**Collected data**
──────────────────────────────

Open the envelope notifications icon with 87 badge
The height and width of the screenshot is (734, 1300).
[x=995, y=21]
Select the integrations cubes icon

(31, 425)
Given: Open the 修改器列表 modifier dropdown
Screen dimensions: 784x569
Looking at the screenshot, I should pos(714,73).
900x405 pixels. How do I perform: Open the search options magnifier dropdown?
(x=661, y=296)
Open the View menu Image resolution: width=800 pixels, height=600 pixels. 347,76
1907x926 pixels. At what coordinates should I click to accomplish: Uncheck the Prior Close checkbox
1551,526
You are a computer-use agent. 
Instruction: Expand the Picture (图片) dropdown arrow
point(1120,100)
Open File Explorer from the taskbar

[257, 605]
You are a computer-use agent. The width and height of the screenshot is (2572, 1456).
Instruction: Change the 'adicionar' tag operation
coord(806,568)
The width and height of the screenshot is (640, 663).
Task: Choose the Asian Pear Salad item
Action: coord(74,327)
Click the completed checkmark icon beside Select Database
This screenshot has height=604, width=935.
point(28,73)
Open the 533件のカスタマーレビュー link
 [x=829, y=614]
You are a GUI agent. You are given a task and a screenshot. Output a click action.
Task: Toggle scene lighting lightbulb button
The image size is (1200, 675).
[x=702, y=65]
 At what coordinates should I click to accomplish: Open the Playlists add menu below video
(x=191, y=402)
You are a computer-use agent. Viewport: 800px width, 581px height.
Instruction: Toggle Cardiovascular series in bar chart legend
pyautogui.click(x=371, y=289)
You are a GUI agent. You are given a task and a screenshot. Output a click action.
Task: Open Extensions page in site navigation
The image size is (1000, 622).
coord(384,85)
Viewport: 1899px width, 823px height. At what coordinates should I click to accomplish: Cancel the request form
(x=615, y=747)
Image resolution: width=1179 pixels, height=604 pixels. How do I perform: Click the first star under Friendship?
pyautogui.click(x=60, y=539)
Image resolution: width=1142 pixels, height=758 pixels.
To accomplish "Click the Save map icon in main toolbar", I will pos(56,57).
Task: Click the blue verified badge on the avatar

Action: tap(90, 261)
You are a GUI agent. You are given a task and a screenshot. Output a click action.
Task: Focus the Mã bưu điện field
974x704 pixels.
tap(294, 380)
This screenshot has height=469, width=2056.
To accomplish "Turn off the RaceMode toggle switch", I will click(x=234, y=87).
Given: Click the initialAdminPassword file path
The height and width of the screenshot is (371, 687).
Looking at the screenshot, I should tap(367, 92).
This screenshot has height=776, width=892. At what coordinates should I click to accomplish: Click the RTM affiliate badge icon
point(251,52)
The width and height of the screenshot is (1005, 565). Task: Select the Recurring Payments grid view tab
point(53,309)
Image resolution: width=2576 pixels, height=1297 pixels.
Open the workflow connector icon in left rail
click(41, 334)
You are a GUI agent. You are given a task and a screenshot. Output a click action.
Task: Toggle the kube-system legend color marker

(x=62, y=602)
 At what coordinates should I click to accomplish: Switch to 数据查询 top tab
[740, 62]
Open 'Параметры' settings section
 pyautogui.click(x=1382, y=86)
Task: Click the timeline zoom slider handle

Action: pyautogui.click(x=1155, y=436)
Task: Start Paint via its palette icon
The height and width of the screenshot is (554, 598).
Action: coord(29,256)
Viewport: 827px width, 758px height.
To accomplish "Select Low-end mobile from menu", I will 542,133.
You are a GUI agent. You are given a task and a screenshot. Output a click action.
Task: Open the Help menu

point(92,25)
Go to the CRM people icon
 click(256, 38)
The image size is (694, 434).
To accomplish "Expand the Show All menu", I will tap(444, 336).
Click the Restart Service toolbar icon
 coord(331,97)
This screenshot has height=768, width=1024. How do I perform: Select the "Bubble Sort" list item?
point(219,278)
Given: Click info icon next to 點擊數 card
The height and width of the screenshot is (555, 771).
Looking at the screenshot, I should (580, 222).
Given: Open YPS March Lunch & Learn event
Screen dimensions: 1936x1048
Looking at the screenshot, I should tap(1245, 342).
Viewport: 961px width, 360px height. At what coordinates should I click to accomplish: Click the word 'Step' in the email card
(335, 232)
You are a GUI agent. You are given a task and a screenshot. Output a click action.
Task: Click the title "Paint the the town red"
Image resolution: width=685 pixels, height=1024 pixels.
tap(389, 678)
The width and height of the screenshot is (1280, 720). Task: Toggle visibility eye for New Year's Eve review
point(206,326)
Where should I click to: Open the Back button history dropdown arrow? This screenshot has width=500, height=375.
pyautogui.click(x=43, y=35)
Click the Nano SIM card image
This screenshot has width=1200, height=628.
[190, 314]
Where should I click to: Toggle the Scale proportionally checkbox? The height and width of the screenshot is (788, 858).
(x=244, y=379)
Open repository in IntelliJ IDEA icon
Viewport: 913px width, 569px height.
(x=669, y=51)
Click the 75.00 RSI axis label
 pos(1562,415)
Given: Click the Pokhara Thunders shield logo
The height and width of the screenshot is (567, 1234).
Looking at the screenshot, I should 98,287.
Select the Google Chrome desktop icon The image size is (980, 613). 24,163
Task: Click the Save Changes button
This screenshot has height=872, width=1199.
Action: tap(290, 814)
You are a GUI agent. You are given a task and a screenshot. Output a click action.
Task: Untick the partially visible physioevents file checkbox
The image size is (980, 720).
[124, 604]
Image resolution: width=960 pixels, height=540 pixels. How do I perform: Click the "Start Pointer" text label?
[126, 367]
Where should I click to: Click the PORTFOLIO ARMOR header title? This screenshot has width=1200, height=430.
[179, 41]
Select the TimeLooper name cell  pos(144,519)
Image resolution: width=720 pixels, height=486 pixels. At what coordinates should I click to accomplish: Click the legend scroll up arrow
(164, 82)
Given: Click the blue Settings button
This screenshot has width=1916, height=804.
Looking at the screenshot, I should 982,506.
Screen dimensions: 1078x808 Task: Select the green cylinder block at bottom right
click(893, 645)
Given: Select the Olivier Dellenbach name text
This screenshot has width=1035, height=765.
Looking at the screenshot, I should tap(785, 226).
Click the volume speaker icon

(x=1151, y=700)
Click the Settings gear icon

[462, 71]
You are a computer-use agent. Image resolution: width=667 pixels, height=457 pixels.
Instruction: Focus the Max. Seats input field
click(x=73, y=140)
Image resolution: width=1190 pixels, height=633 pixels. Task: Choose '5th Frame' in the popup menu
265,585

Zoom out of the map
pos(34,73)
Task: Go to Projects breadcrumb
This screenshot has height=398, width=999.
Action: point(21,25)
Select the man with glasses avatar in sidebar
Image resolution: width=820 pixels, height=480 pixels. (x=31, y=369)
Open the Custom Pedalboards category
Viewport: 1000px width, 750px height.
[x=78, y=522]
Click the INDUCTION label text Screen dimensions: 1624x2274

──────────────────────────────

**Task details**
Tell how many lines in the records above contain "name", giving the number and no other words.

**Written solution**
2